**TO BE DONE**
List everything from the line containing "999x914 pixels. At" down to the end of the items below as a numbered list. Omit blank lines and leave the pictures out.

**DATA SUPPLIED**
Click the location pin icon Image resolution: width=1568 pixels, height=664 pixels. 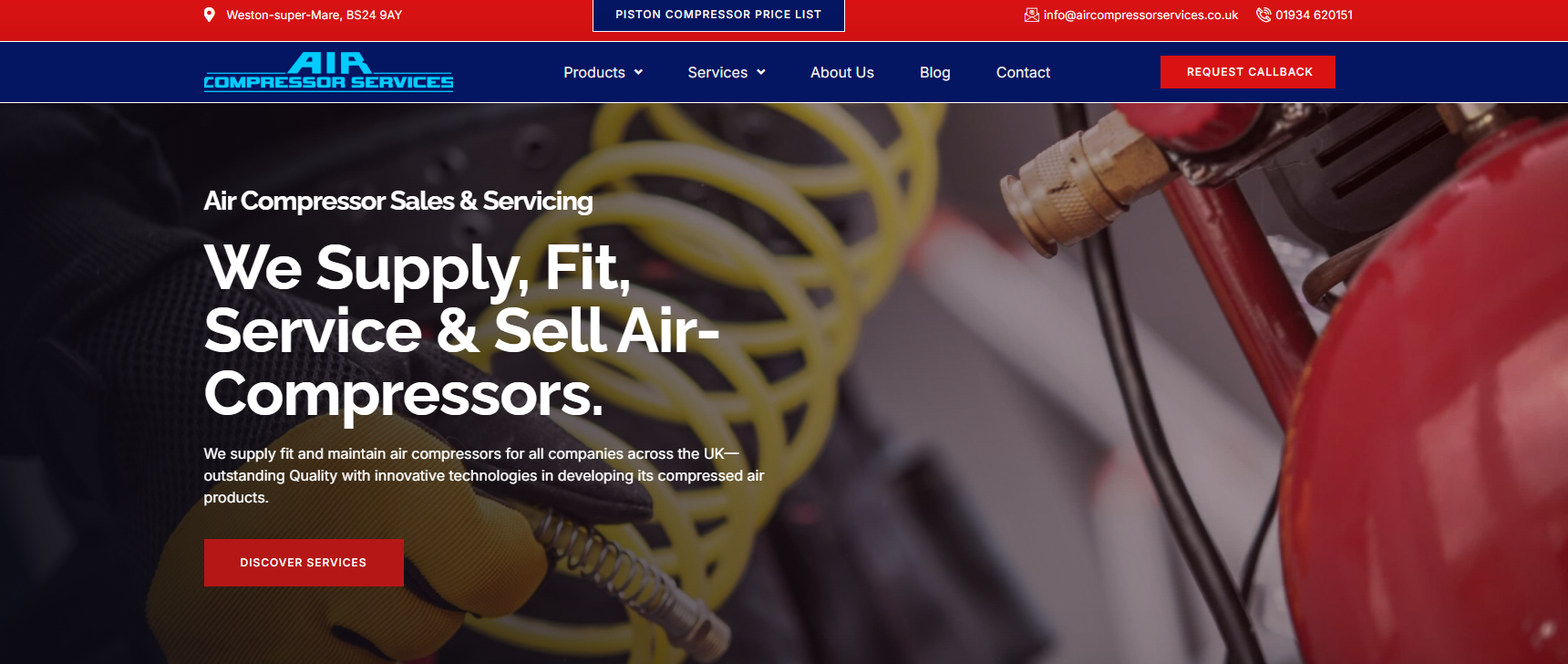pos(210,15)
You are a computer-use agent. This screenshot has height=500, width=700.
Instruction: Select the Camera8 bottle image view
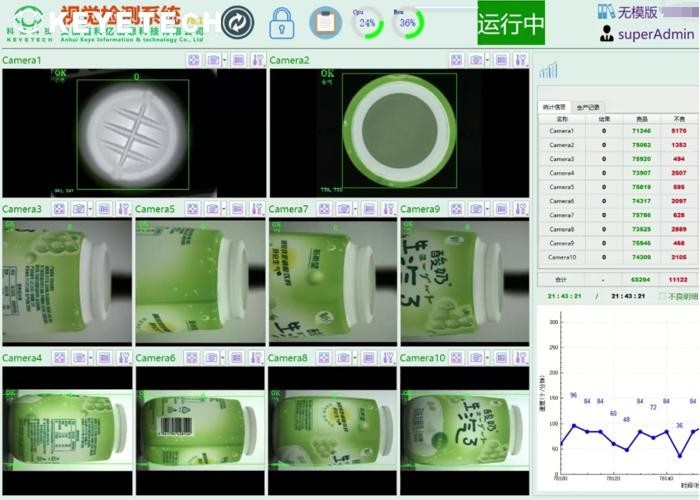click(331, 430)
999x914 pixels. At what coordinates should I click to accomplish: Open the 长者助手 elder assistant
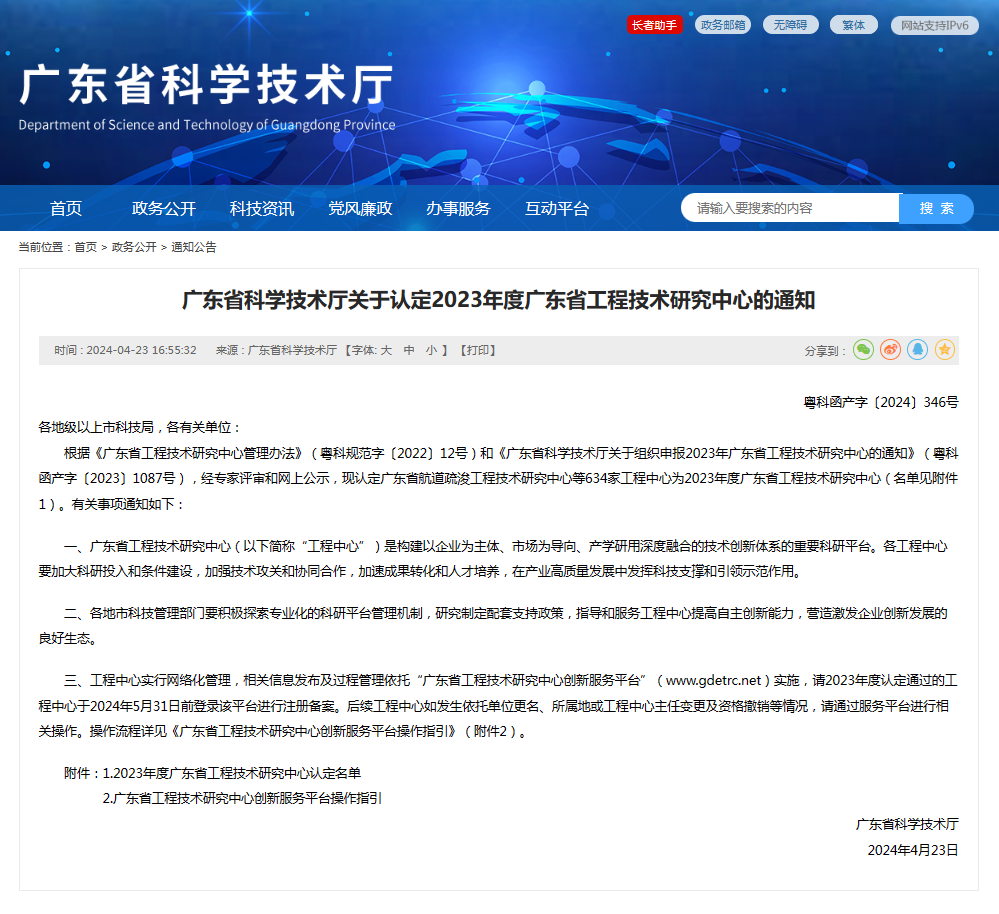tap(655, 25)

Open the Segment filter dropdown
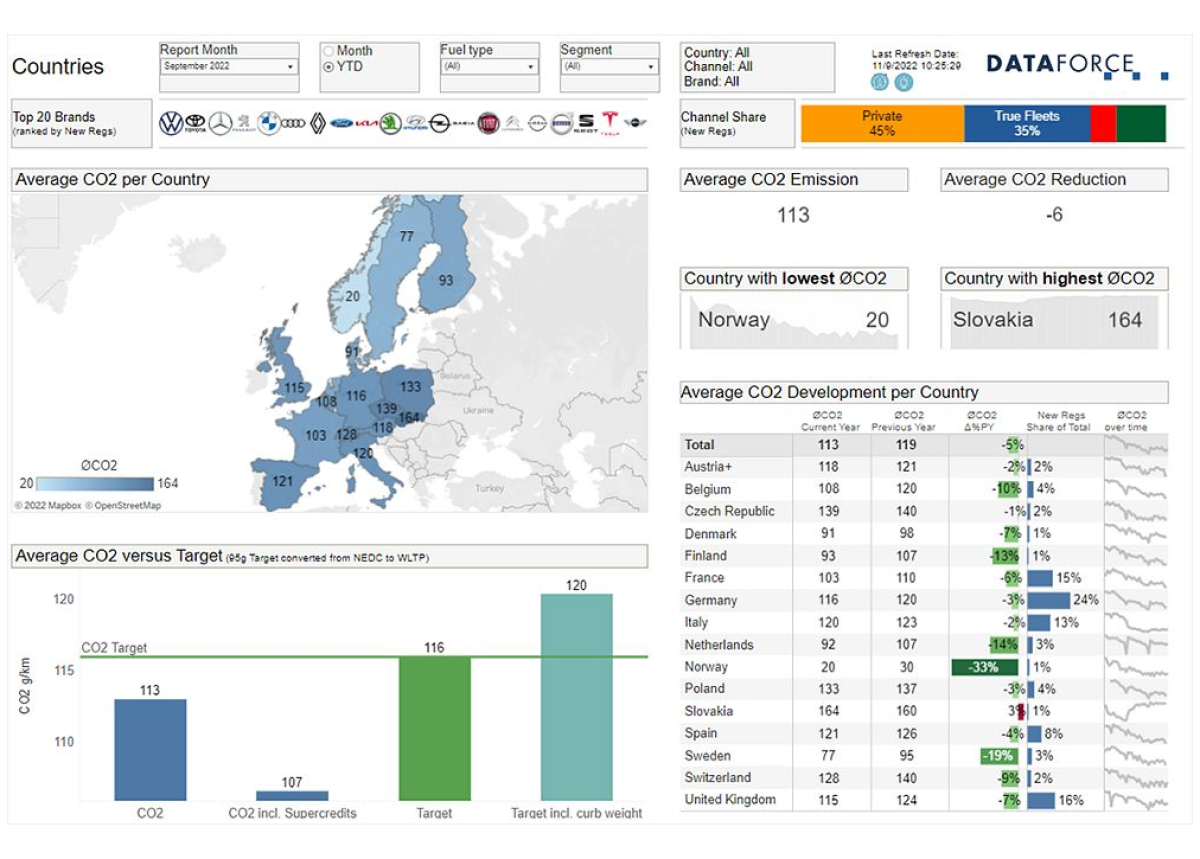(609, 67)

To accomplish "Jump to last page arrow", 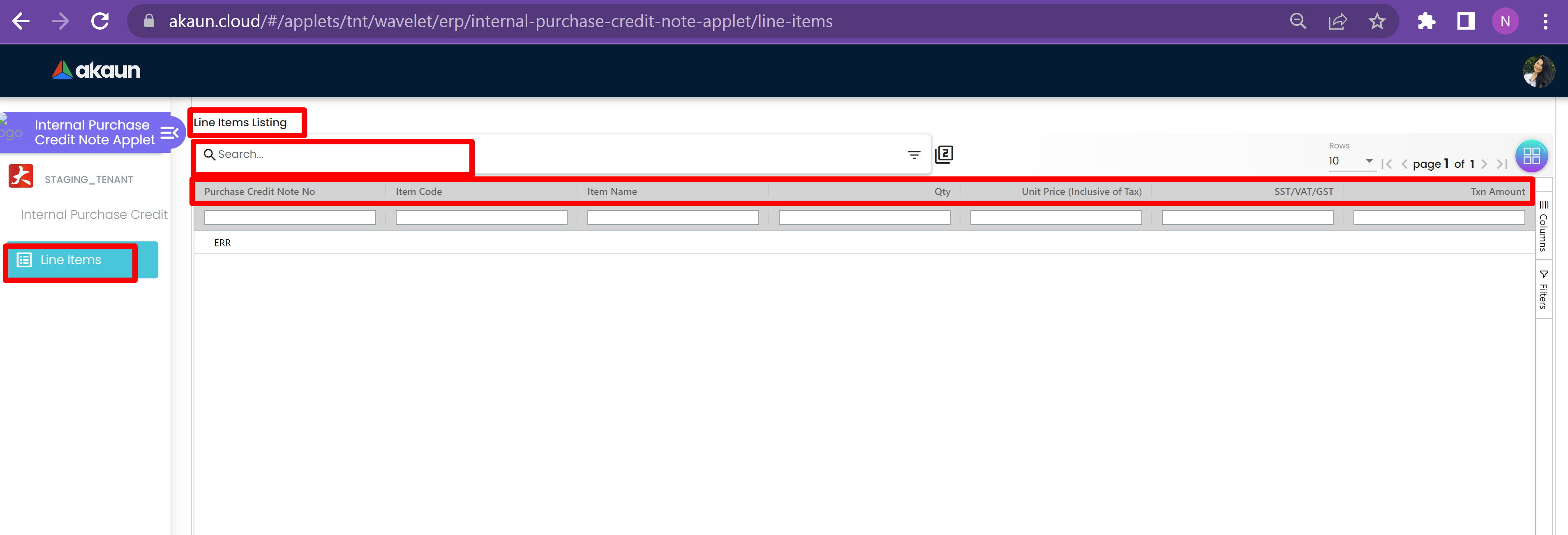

**RESULT BELOW**
1. 999x914 pixels. At what coordinates should I click to accomplish: Open the 长者助手 elder assistant
2. tap(655, 25)
3. Open the Segment filter dropdown
4. (609, 67)
5. To accomplish "Jump to last page arrow", 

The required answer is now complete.